The company’s executives promised in the meeting to deliver all homes under construction on time.

Vanke’s stocks and bonds tumbled last week, leading an industrywide selloff, after S&P Global Ratings became the third major ratings company to cut it to junk territory. JPMorgan Chase & Co. lowered its recommendation on the shares to underweight in early April, saying Vanke faces a “challenging” period of deleveraging and relying on the support of banks and state-owned enterprises.

The company has recently been hit by various market rumors and controversies involving a local partner. In Sunday’s meeting, Vanke executives denied speculation that the government banned managers above the group vice-president level from traveling overseas after a chief partner in Central China went AWOL, according to the filing.

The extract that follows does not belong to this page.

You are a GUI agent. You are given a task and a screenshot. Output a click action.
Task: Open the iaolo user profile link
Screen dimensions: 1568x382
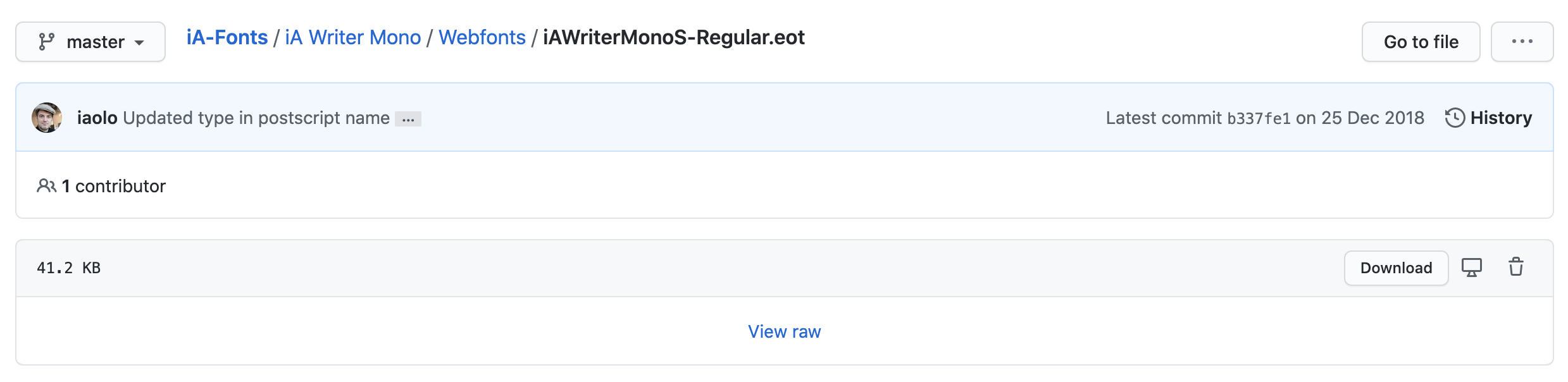(x=97, y=118)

They said this partner went to stay in the US for family reasons after he resigned in 2023. Overseas business trips by group managers remain normal, they added, noting Zhu had just returned from Hong Kong and Co-President Zhu Baoquan was headed to Japan.

On projects in Yantai, Vanke said police decided not to build a case against the company for alleged fund embezzlement reported by its partner in the eastern Chinese city. Tax authorities didn’t conclude Vanke’s Yantai unit intended to evade taxes, the executives said.

China’s top leaders have grown increasingly alarmed about the country’s protracted real estate crisis and its effect on the sluggish economy.

Read more: China Gives Rare Show of Support to Stressed Developer Vanke 

China’s financial regulators and the local Shenzhen government — Vanke’s top shareholder - recently helped arrange talks between creditor banks and the developer on a possible debt swap. The move would help China’s second-largest real estate company avoid a public default while giving banks collateral to protect against any potential losses, Bloomberg reported last month.

In February, the company shocked investors by reporting a 53% plunge in contracted sales, the biggest drop in at least six years. In March, Vanke posted a 46% decline in full-year net profit, the largest slump since its 1991 listing, and failed to propose a dividend for the first time. 

The company faces a maturity wall in 2025, when 36.2 billion yuan ($5 billion) of onshore and offshore bonds come due, according to S&P Global. As of end-2023, the company had accessible cash of 36.3 billion yuan, the ratings company estimated.